In terms of walking mechanisms, industrial robots mostly use track structures, occupying large working space and ground, and high plant investment and maintenance costs. It is a more economical way to install industrial robots on wheeled or tracked mobile platforms to achieve the purpose of moving and manufacturing around parts. Crawling robots that use vacuum adsorption devices to achieve climbing on the surface of the workpiece are also worthy of attention.

(4) Collaboration. Double-arm or multi-arm robot has been paid more and more attention by many scientific research institutions at home and abroad. ABB, KUKA, YASKAWA and other international well-known robot manufacturers have carried out the research and development of related products.

In addition, despite the rapid development of robot technology, it is impossible to completely replace people, integrate robots into production, make robots work side by side with people, eliminate the protective isolation between man and machine, liberate people from simple and boring work, and then engage in more value-added work, which has always been an ideal and attractive aviation manufacturing mode in people's minds. At the end of 2012, Germany, Austria, Spain and other countries jointly launched the VALERI program under the funding of the "Factory of the Future" project of the seventh framework plan of the European Union. Its purpose is to realize advanced robot recognition and man-machine cooperative operation. Airbus has also made a bold attempt in its aircraft assembly future exploration (FUTURASSY) project, applying the humanoid dual-arm robot developed by Japan's Kawada Industry Co., Ltd. to the A380 rudder assembly workstation to carry out riveting work with ordinary human employees.

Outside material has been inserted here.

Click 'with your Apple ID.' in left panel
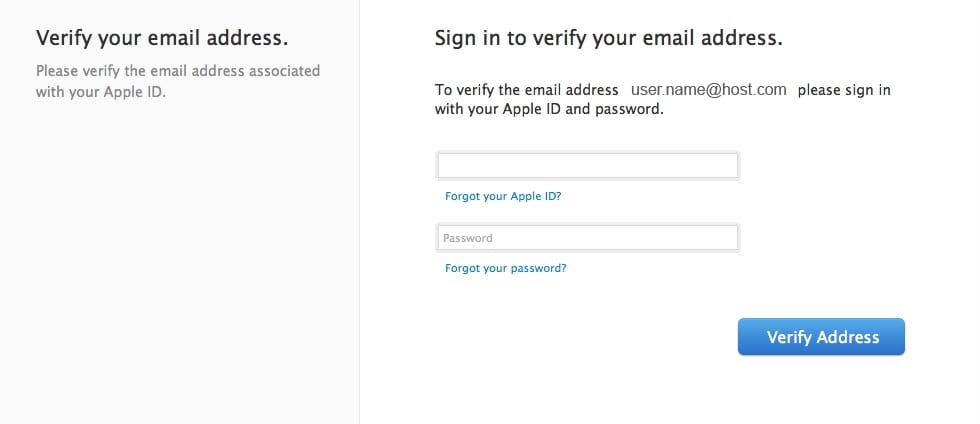Screen dimensions: 980x424 coord(101,93)
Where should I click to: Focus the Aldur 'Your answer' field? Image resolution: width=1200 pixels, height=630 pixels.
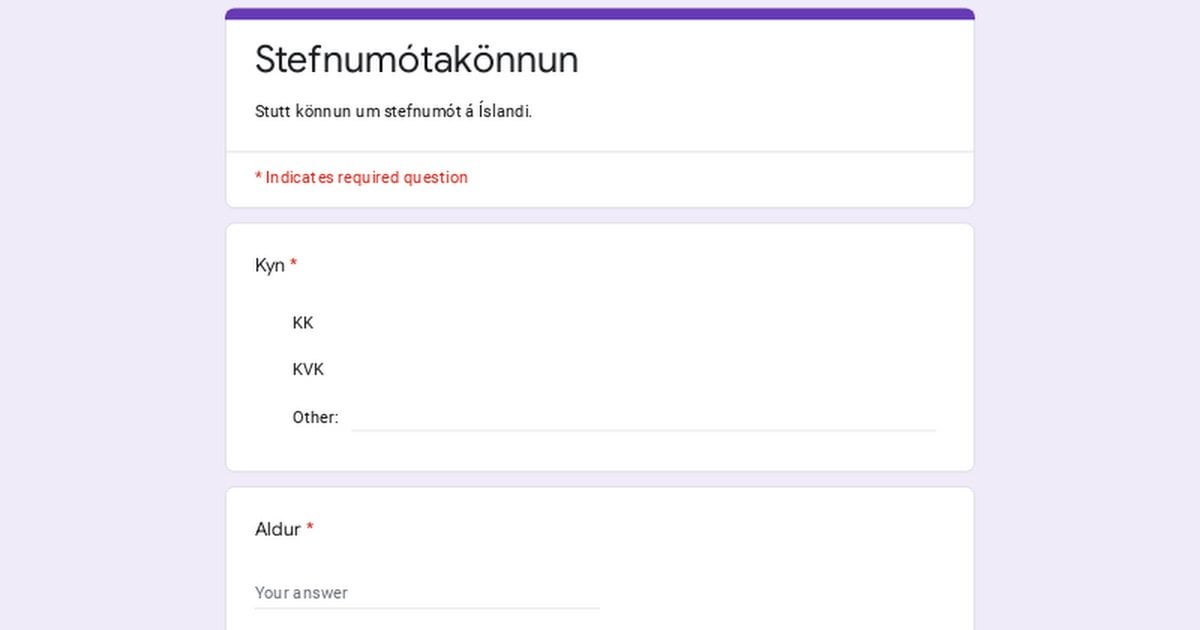427,592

my country's aviation manufacturing industry is in a stage of rapid development. The continuous emergence of new materials and new processes and the demand for high-quality, low-cost, and flexible manufacturing make companies urgently need technology and equipment upgrades. Therefore, they are looking forward to the further development of industrial robot technology. At the same time, the progress of robot technology and basic theoretical research also provides opportunities for industrial robots to be favored in the aviation manufacturing industry. It can be predicted that under the background of vigorously developing aviation technology in China, industrial robots will play a greater role in the field of aviation manufacturing.